My words do not have bitterness but disappointment. May they be a moral punishment for those who have betrayed their oath: soldiers of Chile, titular commanders in chief, Admiral Merino, who has designated himself Commander of the Navy, and Mr. Mendoza, the despicable general who only yesterday pledged his fidelity and loyalty to the Government, and who also has appointed himself Chief of the Carabineros [national police].
Given these facts, the only thing left for me is to say to workers: I am not going to resign!
Placed in a historic transition, I will pay for loyalty to the people with my life. And I say to them that I am certain that the seed which we have planted in the good conscience of thousands and thousands of Chileans will not be shriveled forever.
They have strength and will be able to dominate us, but social processes can be arrested neither by crime nor force. History is ours, and people make history.
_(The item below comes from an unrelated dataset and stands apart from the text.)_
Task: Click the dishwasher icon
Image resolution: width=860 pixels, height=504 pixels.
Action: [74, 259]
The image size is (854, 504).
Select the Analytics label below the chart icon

Workers of my country: I want to thank you for the loyalty that you always had, the confidence that you deposited in a man who was only an interpreter of great yearnings for justice, who gave his word that he would respect the Constitution and the law and did just that. At this definitive moment, the last moment when I can address you, I wish you to take advantage of the lesson: foreign capital, imperialism, together with the reaction, created the climate in which the Armed Forces broke their tradition, the tradition taught by General Schneider and reaffirmed by Commander Araya, victims of the same social sector which will today be in their homes hoping, with foreign assistance, to retake power to continue defending their profits and their privileges.
I address, above all, the modest woman of our land, the campesina who believed in us, the worker who labored more, the mother who knew our concern for children. I address professionals of Chile, patriotic professionals, those who days ago continued working against the sedition sponsored by professional associations, class-based associations that also defended the advantages which a capitalist society grants to a few.
I address the youth, those who sang and gave us their joy and their spirit of struggle. I address the man of Chile, the worker, the farmer, the intellectual, those who will be persecuted, because in our country fascism has been already present for many hours -- in terrorist attacks, blowing up the bridges, cutting the railroad tracks, destroying the oil and gas pipelines, in the face of the silence of those who had the obligation to protect them. They were committed. History will judge them.
Surely Radio Magallanes will be silenced, and the calm metal instrument of my voice will no longer reach you. It does not matter. You will continue hearing it. I will always be next to you. At least my memory will be that of a man of dignity who was loyal to [inaudible] the workers.
The people must defend themselves, but they must not sacrifice themselves. The people must not let themselves be destroyed or riddled with bullets, but they cannot be humiliated either.
Workers of my country, I have faith in Chile and its destiny. Other men will overcome this dark and bitter moment when treason seeks to prevail. Go forward knowing that, sooner rather than later, the great avenues will open again where free men will walk to build a better society.
Long live Chile! Long live the people! Long live the workers!
These are my last words, and I am certain that my sacrifice will not be in vain, I am certain that, at the very least, it will be a moral lesson that will punish felony, cowardice, and treason.